P4Z-0hy22ZRyqh5IUeLwjcY3L_M

P4Z-0hy22ZRyqh5IUeLwjcY3L_M
MEAN STREETS MEDIA

Tuesday, January 27, 2015

Iran: High court confirms 133 years of sentences for 8 Facebook activists

NCRI - The Supreme Court in Iran has confirmed the sentences of eight social media activists in Iran who have been sentenced to a total of 133 years in prison for criticizing the regime on Facebook, according to reports received from Iran.
The activists had been originally charged with “colluding and gathering against national security, propaganda activities against the system, insulting sacred symbols, insulting the head of the government branches and insulting specific individuals.”
It is unclear whether the activists who have been arrested in various cities including Tehran, Yazd, Kerman, Shiraz and Abadan were acting together.
The eight individuals include six men, Massoud Seyed Talebi, Fariborz Kardarfar, Amin Kararmipour, Amir Golestani, Massoud Ghasemjani, Mehdi Rayshahri, and two women, Roya Saberi-Nejad Nonbakht, and Nagmeh Shahsavandi Shirazi.
Roya Saberi Negad Nobakht, 47 year Iranian British woman, from Stockport, Greater Manchester, was arrested in the south-western city of Shiraz while visiting friends in the city of Shiraz.
The oldest is a 62-year old women and the youngest is 21-year-old man.
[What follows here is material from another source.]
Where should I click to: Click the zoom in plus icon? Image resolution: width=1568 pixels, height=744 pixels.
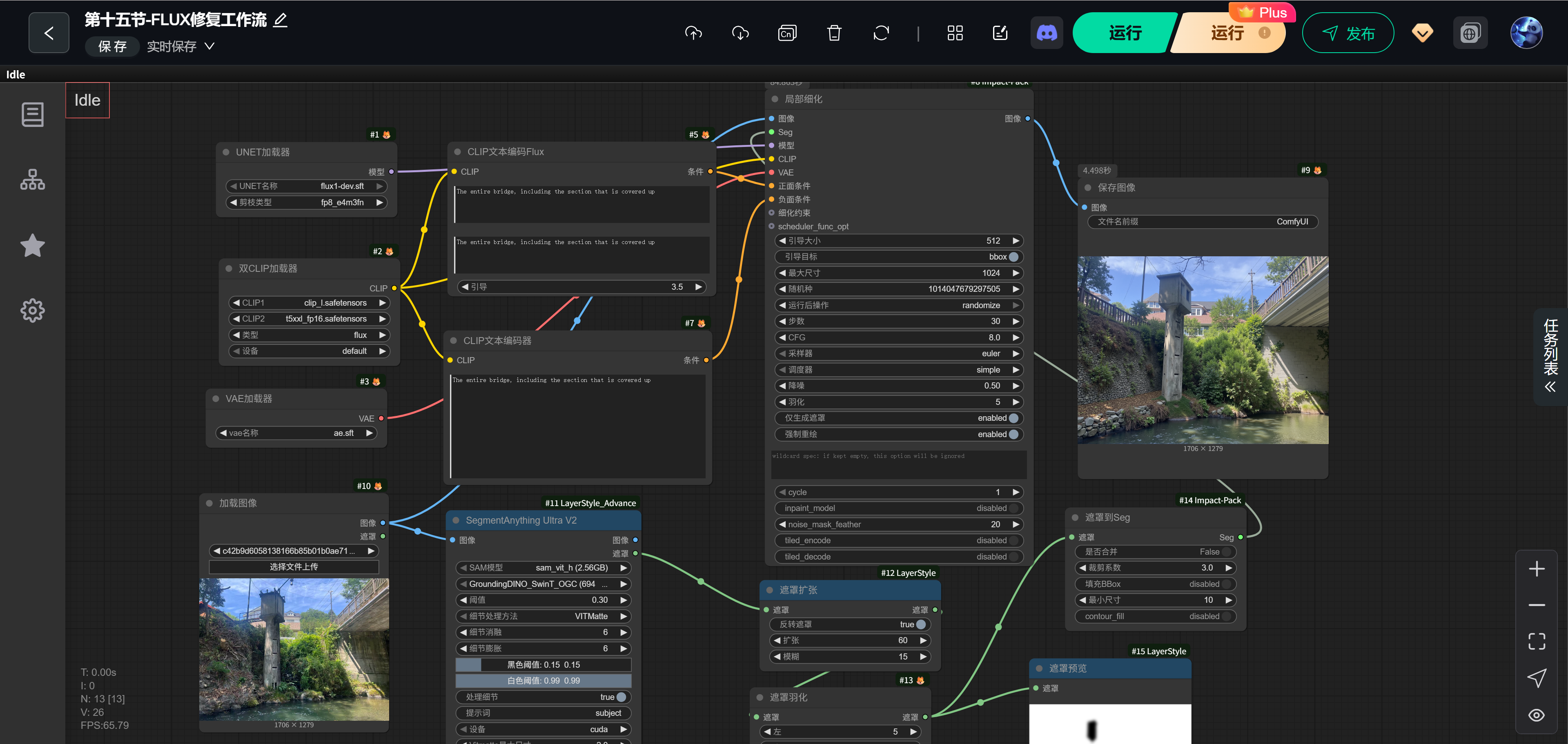coord(1536,569)
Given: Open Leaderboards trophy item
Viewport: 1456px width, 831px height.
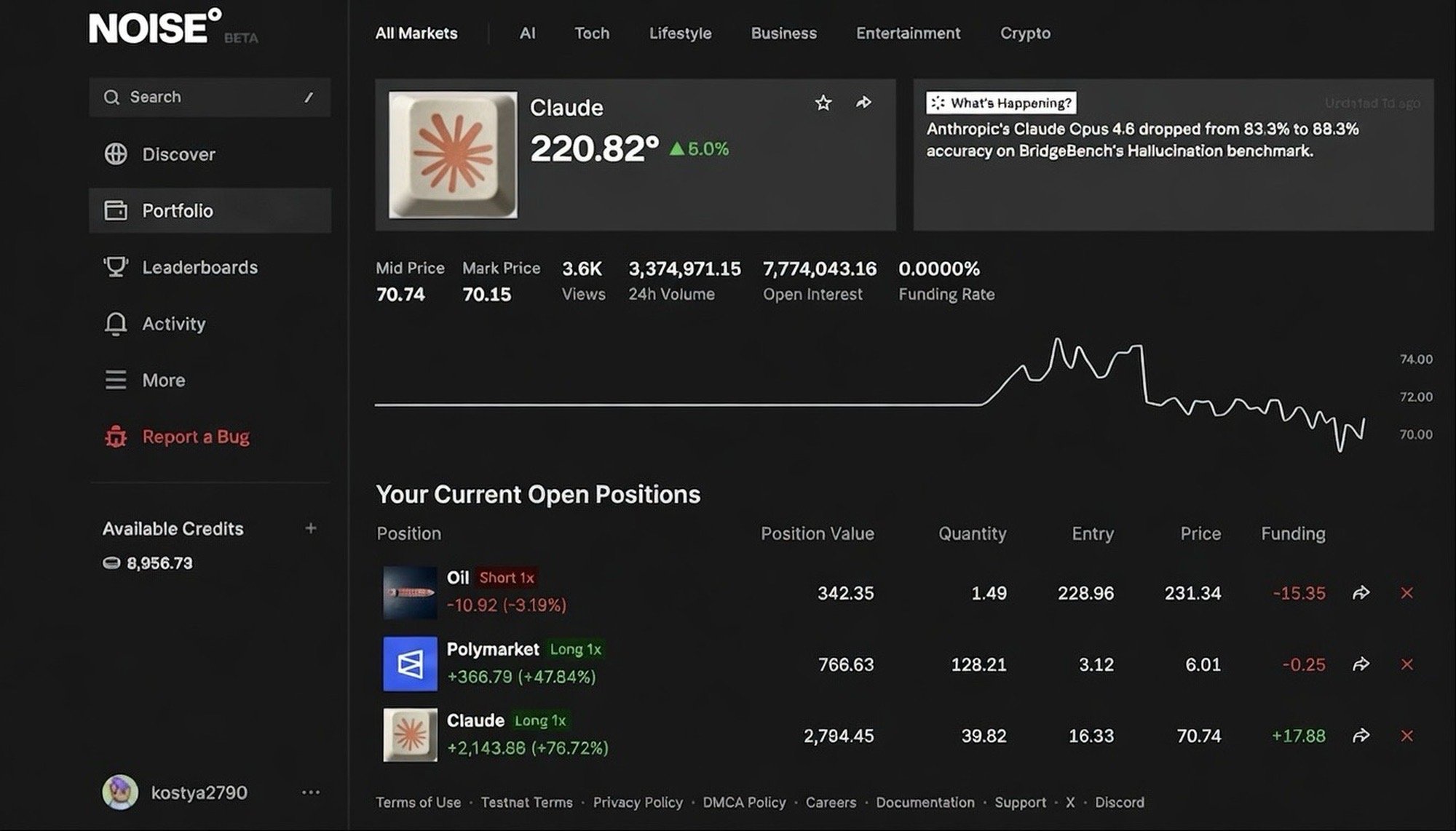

The ruling by the high court is not clear in each individual sentencing terms but it is believed that they are sentenced between 8 to 21 years in prison.
They were originally arrested around the end of summer 2013 by the cyber police in Iran.
The official news agency IRNA then reported: ““Two of them were sentenced to 18 years and 91 days and 19 years and 91 days in prison respectively, with 50 lashes and fines of 1.3 million tomans ($500). Others in this case were sentenced to 21, 14, 20, 8, 11 and 16 years in prison.”
The Iranian regime’s Cyber Police are responsible for monitoring cyber activities. Their most notorious case was that of blogger Sattar Beheshti whom they killed in custody.